After the Packers went three-and-out, the 49ers got the ball back at their 29 with 3:20 left and drove into field-goal range. Deebo Samuel delivered a 9-yard run on third-and-7 from the Green Bay 38, and the 49ers ran down the clock to set up Gould.

A.J. Dillon’s 6-yard touchdown run capped a 69-yard drive on the game’s opening possession that put the Packers ahead 7-0. Green Bay’s offense didn’t do much of anything after that.

Green Bay’s special teams fared even worse.

Well before that blocked punt, San Francisco’s Jimmie Ward blocked a 39-yard field-goal attempt from Mason Crosby on the final play of the first half, preventing the Packers from extending their lead to 10-0.

The Packers also allowed Samuel to return the second-half kickoff 45 yards, setting up the 49ers’ first field goal. Green Bay also appeared to have only 10 men on the field when Gould made his winning kick.

“We thought our special teams had an advantage in this game,” 49ers coach Kyle Shanahan said. “We thought they had an opportunity to possibly win us the game. And to be able to say that and to actually come to fruition … was huge for those guys and huge for our team.”

San Francisco won by overcoming a brutal start from its offense. The 49ers had minus-10 yards in their first four series, three of which included third-down sacks. It was the first time the 49ers had opened a game with four straight three-and-outs since a 27-24 loss to the Minnesota Vikings on Sept. 27, 2009.

The 49ers didn’t get a single first down or pass completion until Garoppolo connected with George Kittle on a 15-yard gain with less than 6 ½ minutes left in the second quarter. Garoppolo was just 11 of 190 for 131 yards with an interception, but the 49ers still managed to win.

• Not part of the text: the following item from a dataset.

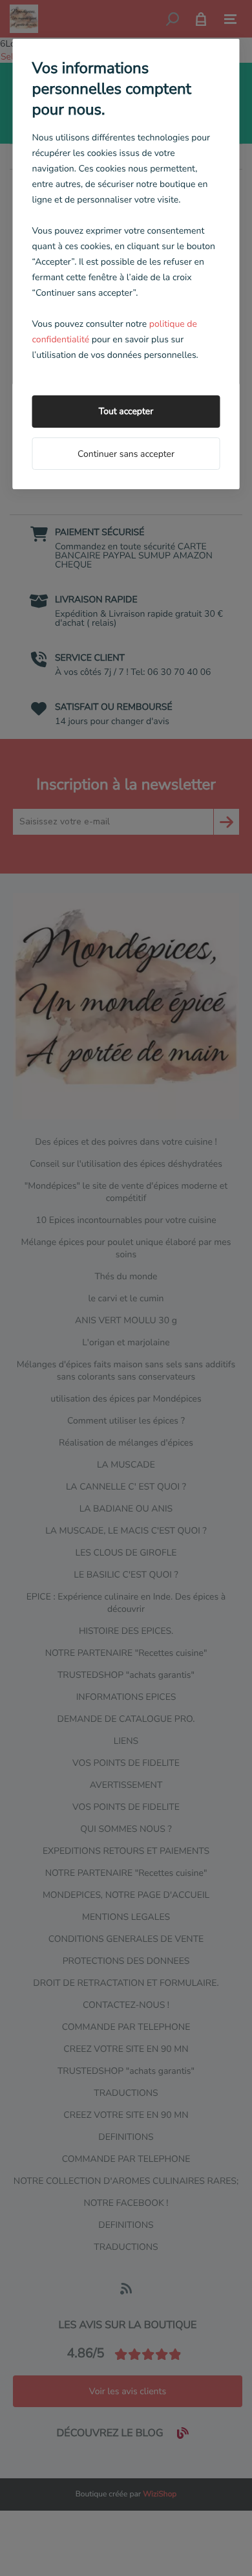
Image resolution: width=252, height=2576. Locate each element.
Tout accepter (126, 411)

“It took everything,” Garoppolo said. “We knew it was going to. I mean, it was just offense, defense, special teams – everybody stepping up and doing their part. Wouldn’t have it any other way.”

THE TUNDRA

The temperature at kickoff was 14 degrees with a wind chill of zero, making it the fifth-coldest playoff game in Lambeau Field history. The second half was played amid snow flurries.

INJURIES

The Packers were without OT David Bakhtiari, a 2020 All-Pro selection. Bakhtiari played 27 snaps in the Packers’ regular-season finale, which marked his first game since tearing his left anterior cruciate ligament on Dec. 31, 2020.

49ers running back Jeff Wilson left with an ankle injury after the opening kickoff. Packers safety Darnell Savage (back) and running back A.J. Dillon (chest) left in the third quarter.

NEXT UP

The 49ers will be at either Tampa or the Los Angeles Rams in the NFC championship game on Jan. 30.

The Packers’ season is over. Will Rodgers be back with the Pack?

BENGALS 19, TITANS 16

NASHVILLE, Tenn. — Cincinnati just keeps ending postseason droughts, and its latest victory has the Bengals in their first AFC championship game in 33 years.

Rookie Evan McPherson kicked a 52-yard field goal as time expired, lifting the fourth-seeded Bengals past the top-seeded Tennessee Titans to end the NFL’s longest active road playoff skid.

A week after snapping a 31-year playoff victory drought, the Bengals (12-7) finally won their first road game in the postseason after losing their first seven. They reached the 1981 and 1988 Super Bowls by winning on their home field.

The Bengals intercepted Ryan Tannehill three times, setting up two of McPherson’s four field goals. Logan Wilson picked off Tannehill with 20 seconds left at the Cincinnati 47. Joe Burrow hit Pro Bowl rookie receiver Ja’Marr Chase with a 19-yard pass, then the Bengals ran twice to set up McPherson for the win.

Burrow shook off being sacked nine times as Tennessee tied an NFL mark held by four other teams for the most in the postseason. The Bengals’ second-year quarterback threw for 348 yards, and Chase finished with 109 yards receiving.

The Titans (12-6) wrapped up their 25th season in Tennessee with their third straight loss on their own field coming in as the AFC’s No. 1 seed. They haven’t won at home since January 2003 in the postseason.

Tennessee had Derrick Henry, the 2020 AP NFL Offensive Player of the Year, on the field after he missed nine games with a broken foot. He ran for a touchdown and finished with 66 yards.